Bu kadim topraklar çok depremler gördü. Doğal depremler… Din depremleri… Siyasi depremler… Ekonomik depremler…

İbrahim'in sarsıntısıyla putların devrildiği inanç depremi… Hz. Peygamber'in, Arabistan Yarımadası'ndan başlayarak yavaş ama emin adımlarla kısa sürede kıtalarda hissedilen adalet depremi… Selahaddin Eyyubi'nin Kudüs depremi… Fatih'in Bizans'ı çökerten depremi… Emperyalistlerin Anadolu'yu baştanbaşa sarsan o hayâsız depremi… Erzincan depremi, Varto depremi, Marmara depremi, Afyon depremi… Ve nihayet Van depremi.

Sarsıntılar her zaman aynı sonucu vermezler. Sebebi İbrahim ise, travmayı Nemrud yaşar. Şiddetinden medeniyet fışkıran zelzele var, medeniyeti yıkan da. Kimisi çağ kapatır. Kimisi de ocak yıkar, ateş olup yürek yakar.

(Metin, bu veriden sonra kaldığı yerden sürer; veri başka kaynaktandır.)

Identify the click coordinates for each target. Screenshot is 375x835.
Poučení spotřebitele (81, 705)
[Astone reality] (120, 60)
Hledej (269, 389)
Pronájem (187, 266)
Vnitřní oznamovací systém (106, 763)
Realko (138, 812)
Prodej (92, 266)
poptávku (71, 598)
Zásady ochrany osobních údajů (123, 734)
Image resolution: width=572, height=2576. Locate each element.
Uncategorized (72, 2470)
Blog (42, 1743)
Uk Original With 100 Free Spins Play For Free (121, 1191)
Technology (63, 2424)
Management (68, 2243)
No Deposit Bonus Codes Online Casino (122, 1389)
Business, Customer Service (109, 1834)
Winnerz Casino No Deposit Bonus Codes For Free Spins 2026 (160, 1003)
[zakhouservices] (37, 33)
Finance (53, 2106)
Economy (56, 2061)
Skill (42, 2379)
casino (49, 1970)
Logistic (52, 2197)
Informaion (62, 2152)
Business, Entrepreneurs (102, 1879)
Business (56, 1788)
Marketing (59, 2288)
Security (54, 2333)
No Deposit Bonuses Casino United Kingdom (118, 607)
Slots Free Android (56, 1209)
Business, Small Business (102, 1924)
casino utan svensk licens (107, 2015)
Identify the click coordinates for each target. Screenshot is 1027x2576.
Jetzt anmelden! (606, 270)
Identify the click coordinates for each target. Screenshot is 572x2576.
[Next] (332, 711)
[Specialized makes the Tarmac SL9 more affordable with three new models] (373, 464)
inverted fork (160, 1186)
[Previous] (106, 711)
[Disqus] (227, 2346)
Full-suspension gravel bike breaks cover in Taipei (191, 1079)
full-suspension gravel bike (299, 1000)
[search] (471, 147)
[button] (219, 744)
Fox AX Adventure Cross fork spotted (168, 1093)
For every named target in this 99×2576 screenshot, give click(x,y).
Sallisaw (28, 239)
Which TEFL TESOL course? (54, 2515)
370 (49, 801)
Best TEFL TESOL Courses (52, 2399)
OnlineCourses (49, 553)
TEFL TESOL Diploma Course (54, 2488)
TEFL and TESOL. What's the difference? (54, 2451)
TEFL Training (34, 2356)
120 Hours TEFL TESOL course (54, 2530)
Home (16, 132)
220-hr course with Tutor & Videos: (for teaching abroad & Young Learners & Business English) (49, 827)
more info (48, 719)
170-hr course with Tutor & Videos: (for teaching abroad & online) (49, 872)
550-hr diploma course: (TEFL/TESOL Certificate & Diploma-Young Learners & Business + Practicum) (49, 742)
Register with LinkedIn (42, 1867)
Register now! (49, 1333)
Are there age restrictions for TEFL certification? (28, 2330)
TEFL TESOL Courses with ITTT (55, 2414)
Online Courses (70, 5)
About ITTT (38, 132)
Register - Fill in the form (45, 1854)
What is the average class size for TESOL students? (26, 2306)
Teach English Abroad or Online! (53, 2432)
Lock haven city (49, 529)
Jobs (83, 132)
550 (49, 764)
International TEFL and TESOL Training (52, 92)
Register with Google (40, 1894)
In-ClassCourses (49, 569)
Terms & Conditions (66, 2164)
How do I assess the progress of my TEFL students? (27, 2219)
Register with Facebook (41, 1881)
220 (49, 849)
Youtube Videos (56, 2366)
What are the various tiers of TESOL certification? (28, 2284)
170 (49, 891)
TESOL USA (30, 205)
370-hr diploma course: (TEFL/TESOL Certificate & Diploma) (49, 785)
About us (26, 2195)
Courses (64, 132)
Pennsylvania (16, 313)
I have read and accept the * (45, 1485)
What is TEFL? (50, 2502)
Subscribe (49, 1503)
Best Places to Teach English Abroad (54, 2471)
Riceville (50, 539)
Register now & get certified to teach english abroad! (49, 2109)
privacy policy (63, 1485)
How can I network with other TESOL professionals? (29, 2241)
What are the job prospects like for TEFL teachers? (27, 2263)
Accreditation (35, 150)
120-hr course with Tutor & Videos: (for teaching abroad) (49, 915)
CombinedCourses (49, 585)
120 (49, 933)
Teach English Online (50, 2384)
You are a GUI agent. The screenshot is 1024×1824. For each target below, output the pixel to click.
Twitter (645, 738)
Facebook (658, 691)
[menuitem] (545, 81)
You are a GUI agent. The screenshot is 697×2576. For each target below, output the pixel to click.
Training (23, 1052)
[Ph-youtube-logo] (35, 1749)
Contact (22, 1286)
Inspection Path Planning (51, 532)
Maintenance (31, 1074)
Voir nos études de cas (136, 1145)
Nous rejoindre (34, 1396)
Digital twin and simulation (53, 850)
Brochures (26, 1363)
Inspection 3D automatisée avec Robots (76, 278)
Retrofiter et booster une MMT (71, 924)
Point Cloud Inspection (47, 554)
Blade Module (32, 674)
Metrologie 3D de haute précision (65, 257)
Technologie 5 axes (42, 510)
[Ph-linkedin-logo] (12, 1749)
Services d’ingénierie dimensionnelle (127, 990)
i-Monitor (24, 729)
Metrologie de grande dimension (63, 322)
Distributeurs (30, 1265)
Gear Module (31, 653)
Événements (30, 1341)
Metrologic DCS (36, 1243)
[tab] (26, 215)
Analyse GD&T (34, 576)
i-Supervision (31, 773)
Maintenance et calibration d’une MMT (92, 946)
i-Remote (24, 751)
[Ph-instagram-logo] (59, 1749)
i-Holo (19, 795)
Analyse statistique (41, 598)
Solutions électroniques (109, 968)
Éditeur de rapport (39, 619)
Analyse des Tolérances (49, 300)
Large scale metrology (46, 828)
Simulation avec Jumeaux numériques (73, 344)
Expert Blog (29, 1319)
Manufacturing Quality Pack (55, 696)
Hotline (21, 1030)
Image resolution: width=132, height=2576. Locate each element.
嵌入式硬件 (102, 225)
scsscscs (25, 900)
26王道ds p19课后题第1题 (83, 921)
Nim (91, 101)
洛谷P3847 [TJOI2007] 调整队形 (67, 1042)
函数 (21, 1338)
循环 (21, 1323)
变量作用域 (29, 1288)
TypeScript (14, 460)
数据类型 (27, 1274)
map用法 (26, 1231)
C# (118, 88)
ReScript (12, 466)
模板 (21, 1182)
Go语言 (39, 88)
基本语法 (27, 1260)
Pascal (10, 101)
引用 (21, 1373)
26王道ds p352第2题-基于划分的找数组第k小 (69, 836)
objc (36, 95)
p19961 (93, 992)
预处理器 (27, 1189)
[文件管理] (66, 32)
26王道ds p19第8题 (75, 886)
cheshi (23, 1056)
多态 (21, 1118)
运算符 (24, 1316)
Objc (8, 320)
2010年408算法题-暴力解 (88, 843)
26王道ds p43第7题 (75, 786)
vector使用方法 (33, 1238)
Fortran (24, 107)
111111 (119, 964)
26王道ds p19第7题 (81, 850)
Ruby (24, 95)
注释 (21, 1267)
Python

Anadolu'nun son yüzyılı sosyal, siyasal, ekonomik ve doğal depremlerin tahammülfersa acılarıyla geçti. İlki ve en şiddetlisi, talanı kendilerine meslek edinen Batılı emperyalistlerin kirli elleriyle olanıydı. Yüzeydeki fay hattı kadar tehlikeli mi tehlikeli. Zehirli ahtapot gibi, bir kolu Çanakkale'de, bir kolu Van'da. Biri İzmir'de, diğeri Antep'te. Avustralya'dan Marmara'ya en uzun fayın çatlakları arasında enerjisi boşalmış zavallı Anzaklar! Sinerjidir umutların tükenmesine geçit vermeyen o devasa bent; 13 milyonluk kurtarma ekibi. Donanım oldukça yalın ama etkili: İman! Yıkım büyük, enkaz ağır! Kurtarılmayı bekleyen ne? Leş gibi kokan ayakların altındaki toprak mı? Belki, ama daha da önemli olan çiğnenen onur. Failde izzetinefis olsa, düşmanlığın bile bir tadı olur. Ama emperyal zihniyetin kendisi murdar. Buna savaş bile denemez. Olsa olsa bağ bostanları domuz sürüsünden kurtarma ya da yavru aslanları sırtlanlardan koruma cehdi olur. Anadolu halkının bu kutsal direnişine Kurtuluş Savaşı adını veren kim idiyse, onu rahmetle anıyoruz. Ülke gerçekten kurtulmuş mudur; bu ayrı bir mesele. Şunu çok iyi biliyoruz ki; tarihin son 915 yıllık diliminde Emperyalizme karşı direnişlerin tamamı kutsaldır. Kılıçaslan'ın çabası, Selahaddin'in kararlılığı hürmetle selamlanır da Anadolu halkının bir bütün mücadelesi selamlanmaz mı?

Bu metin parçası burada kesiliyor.